Instructions to follow:
Please repeat each line from the one holding "Given: Open the Filter dropdown" through the final line of the data, exactly as it stands, with no pictures.

Dataset entries
..........

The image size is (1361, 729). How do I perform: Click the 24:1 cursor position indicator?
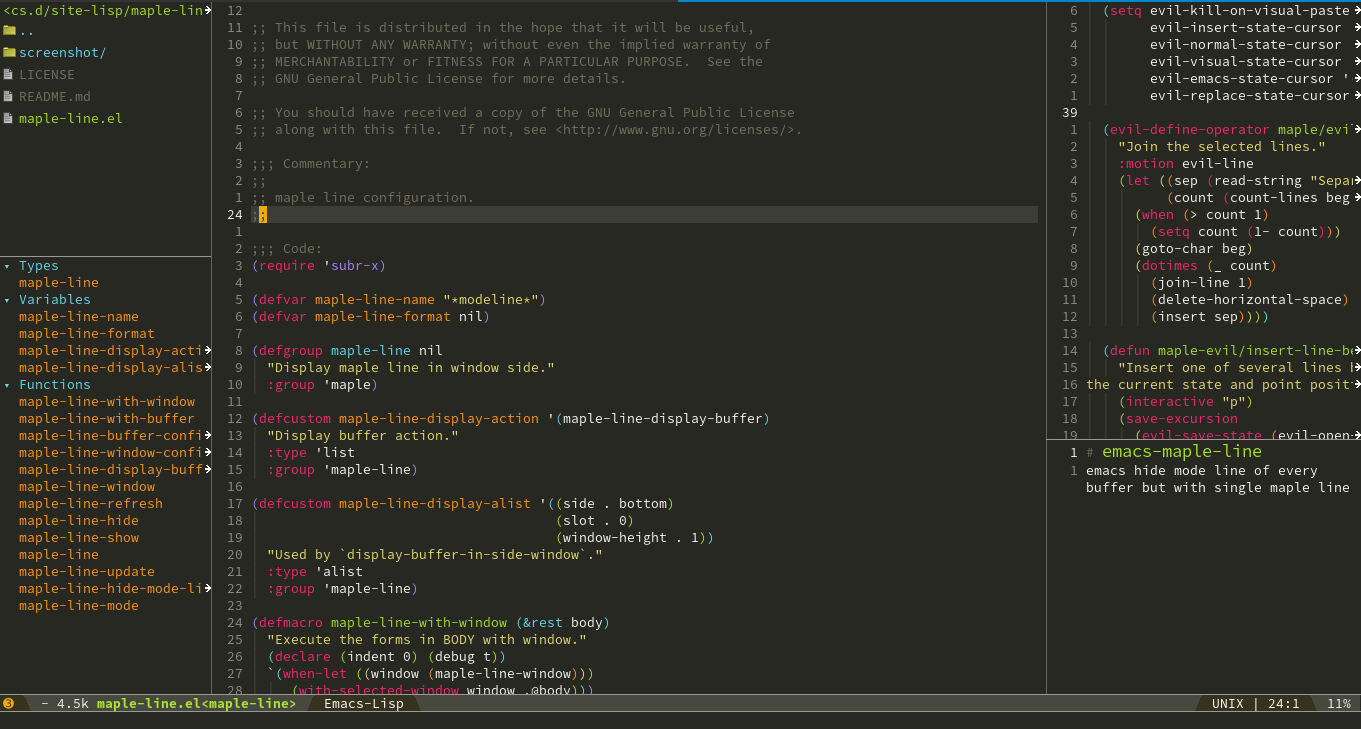pos(1283,704)
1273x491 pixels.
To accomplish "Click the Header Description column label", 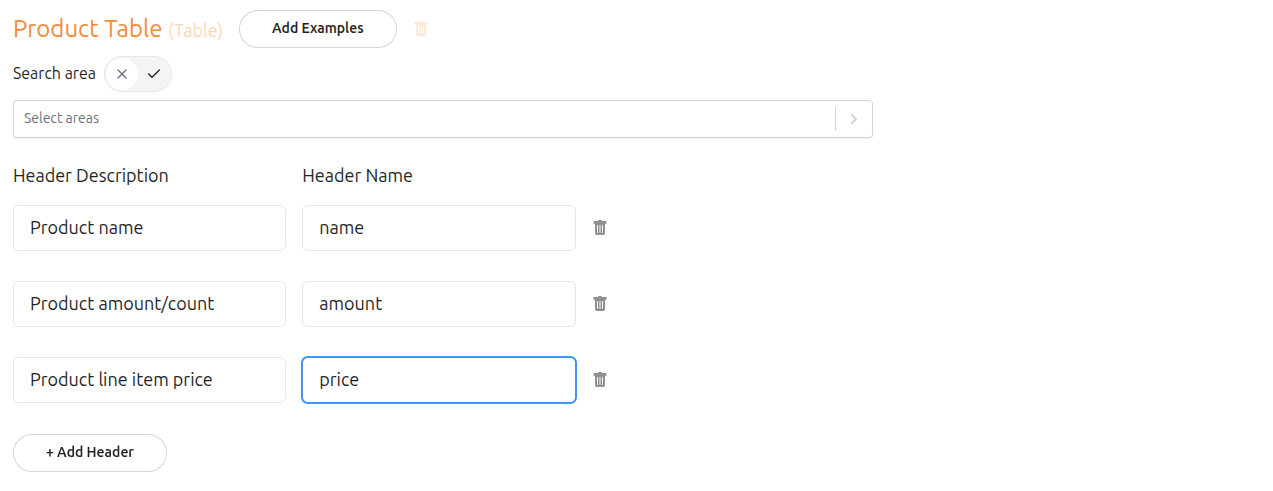I will (91, 176).
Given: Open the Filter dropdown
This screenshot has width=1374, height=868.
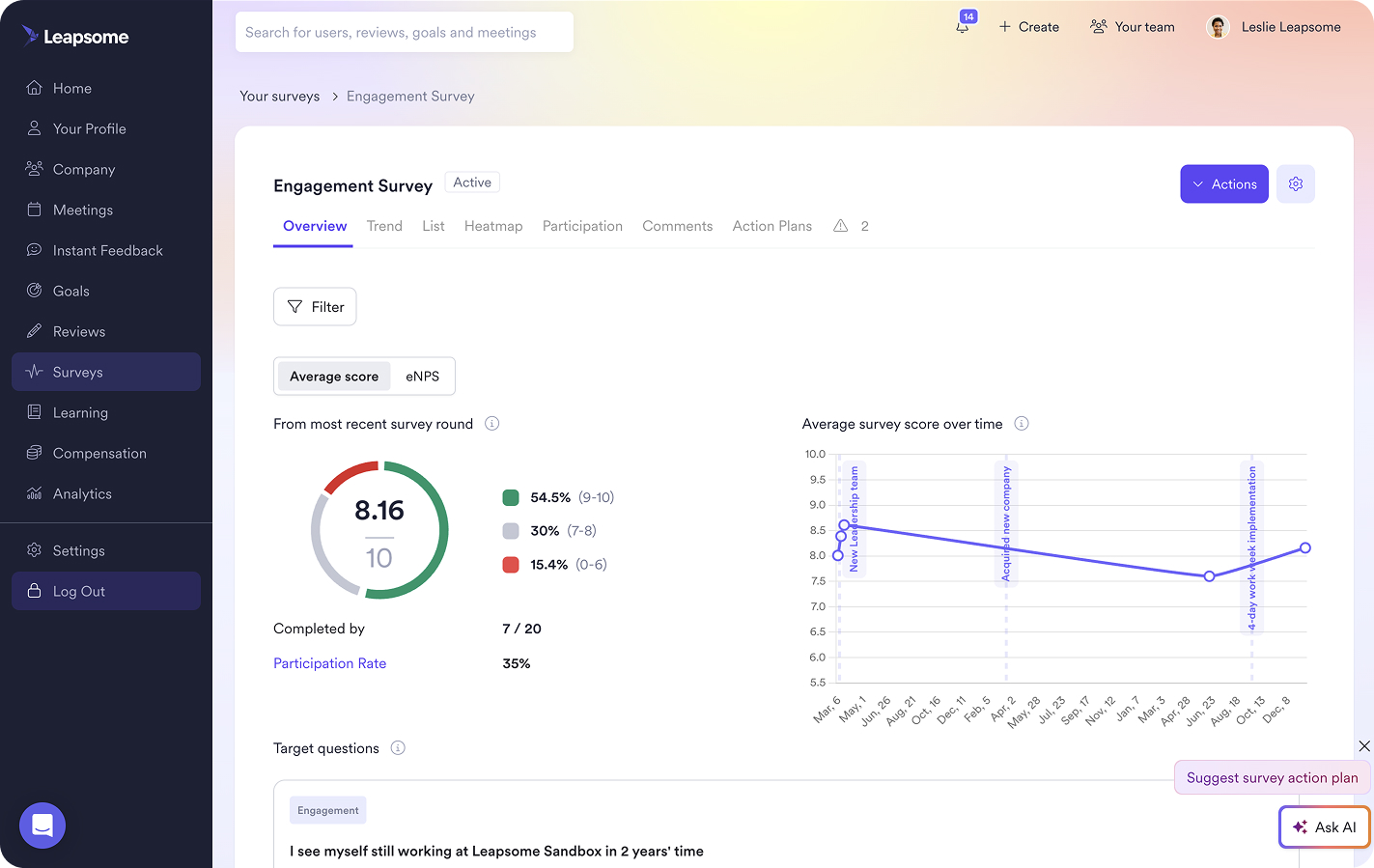Looking at the screenshot, I should coord(315,306).
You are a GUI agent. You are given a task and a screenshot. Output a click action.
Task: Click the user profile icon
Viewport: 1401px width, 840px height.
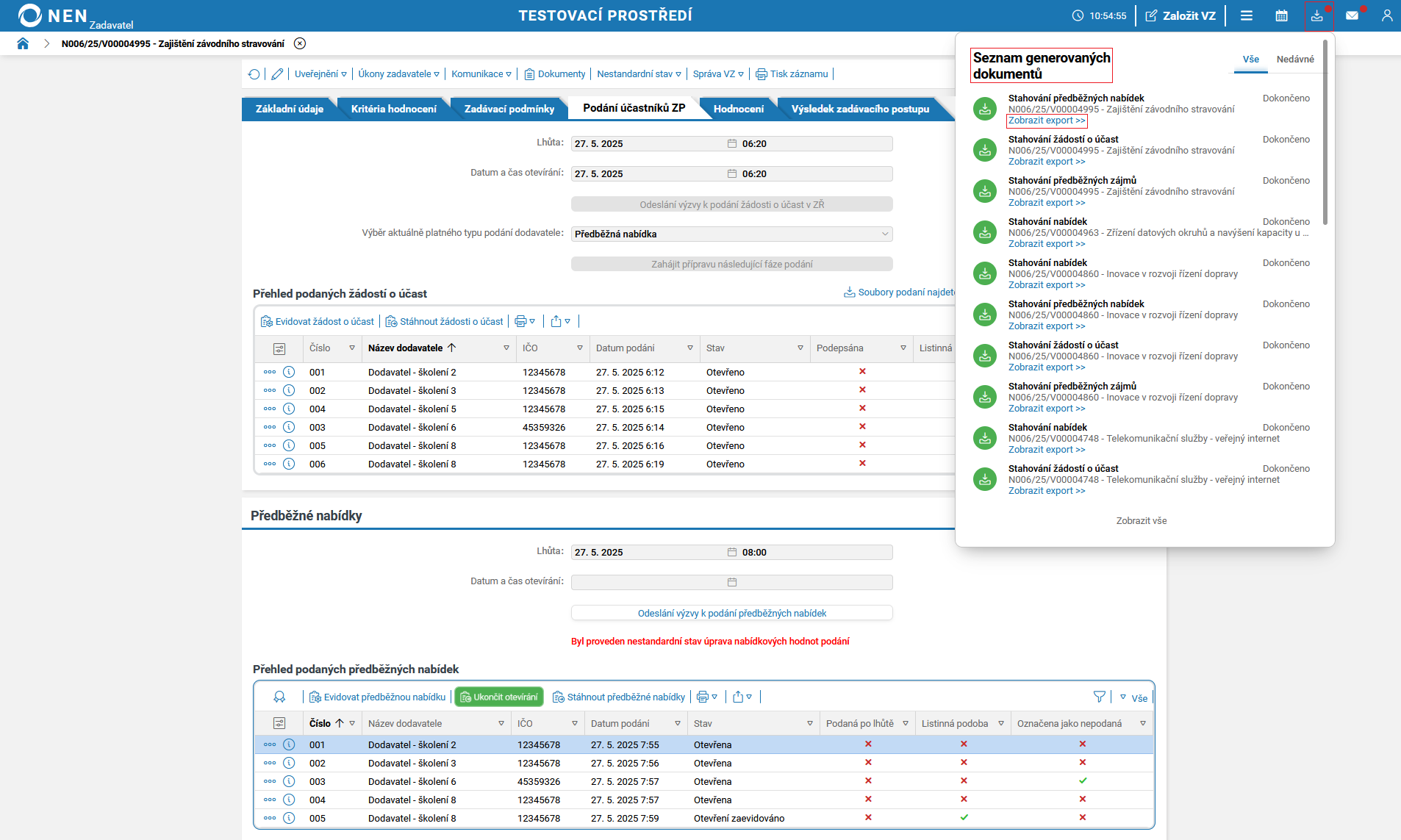(1386, 15)
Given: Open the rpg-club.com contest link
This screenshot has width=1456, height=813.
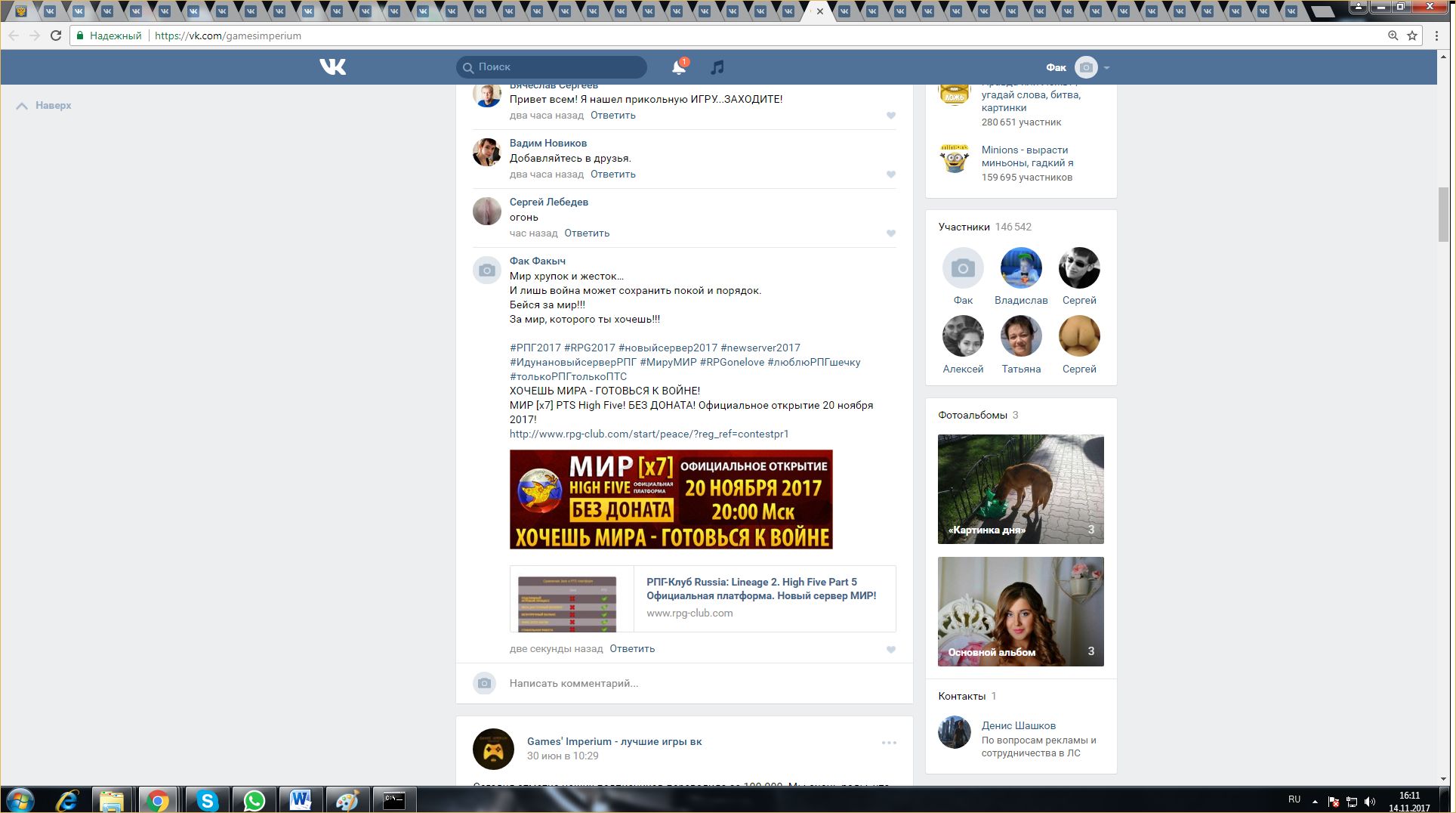Looking at the screenshot, I should point(649,434).
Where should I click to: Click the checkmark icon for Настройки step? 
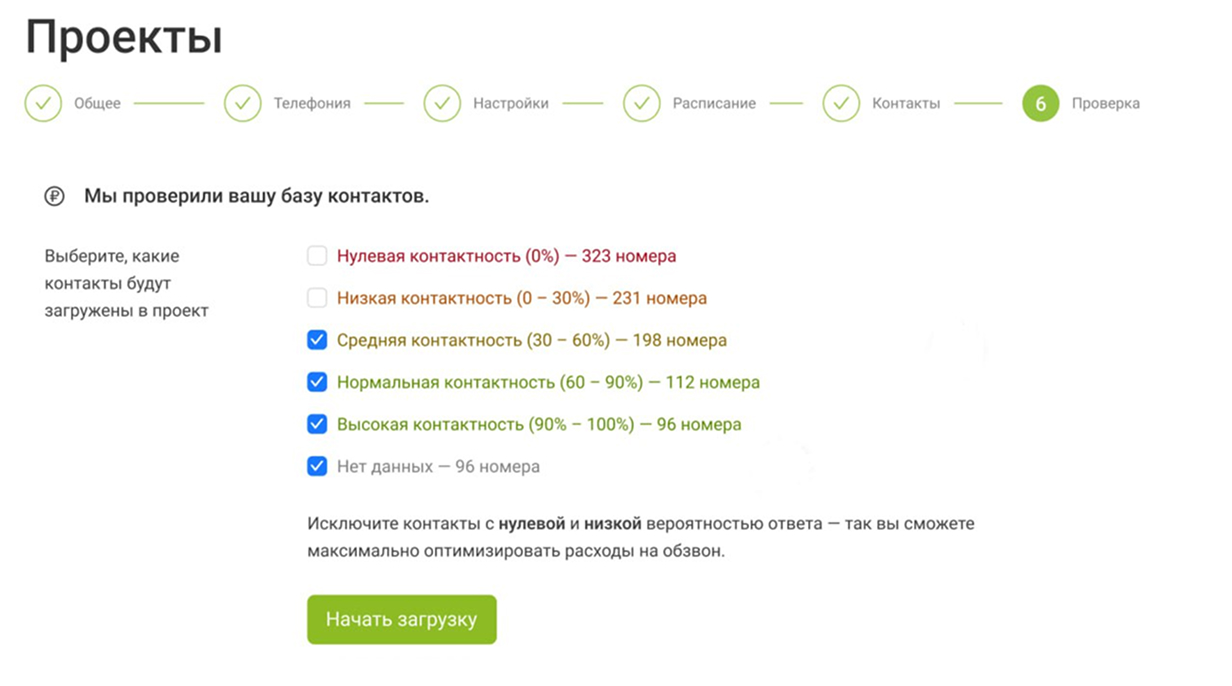pos(442,103)
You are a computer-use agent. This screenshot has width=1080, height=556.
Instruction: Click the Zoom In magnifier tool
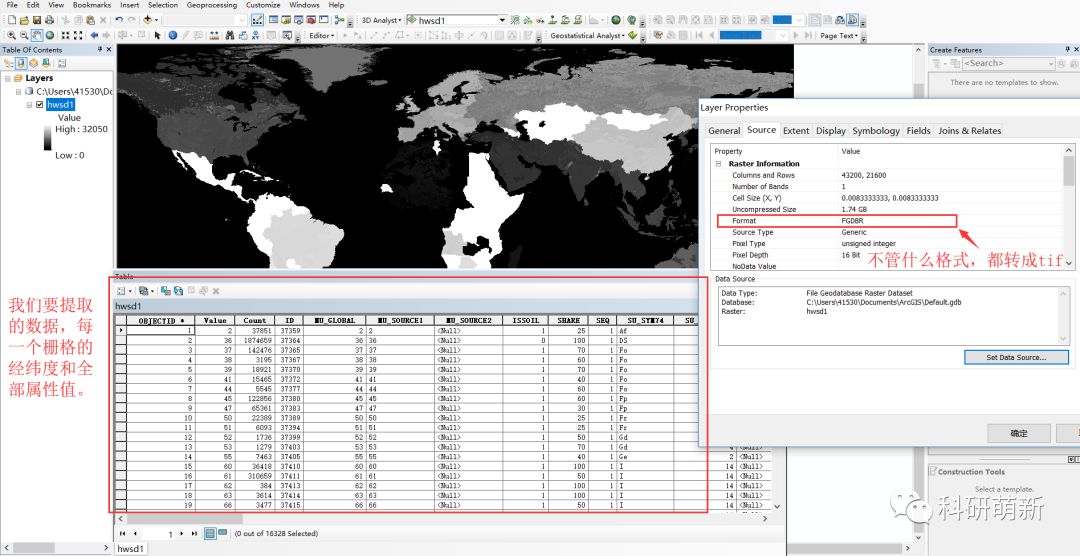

..........

Result for this exercise:
Given: Open the Filter dropdown
This screenshot has width=1374, height=868.
Looking at the screenshot, I should coord(315,306).
You are a GUI agent. You are given a task and a screenshot. Output a click action.
Task: Click the user profile icon
Viewport: 1401px width, 840px height.
(1386, 15)
Given: Open the rpg-club.com contest link
This screenshot has width=1456, height=813.
Looking at the screenshot, I should point(649,434).
Where should I click to: Click the checkmark icon for Настройки step? 
pos(442,103)
You are a computer-use agent. This screenshot has width=1080, height=556.
Instruction: Click the Zoom In magnifier tool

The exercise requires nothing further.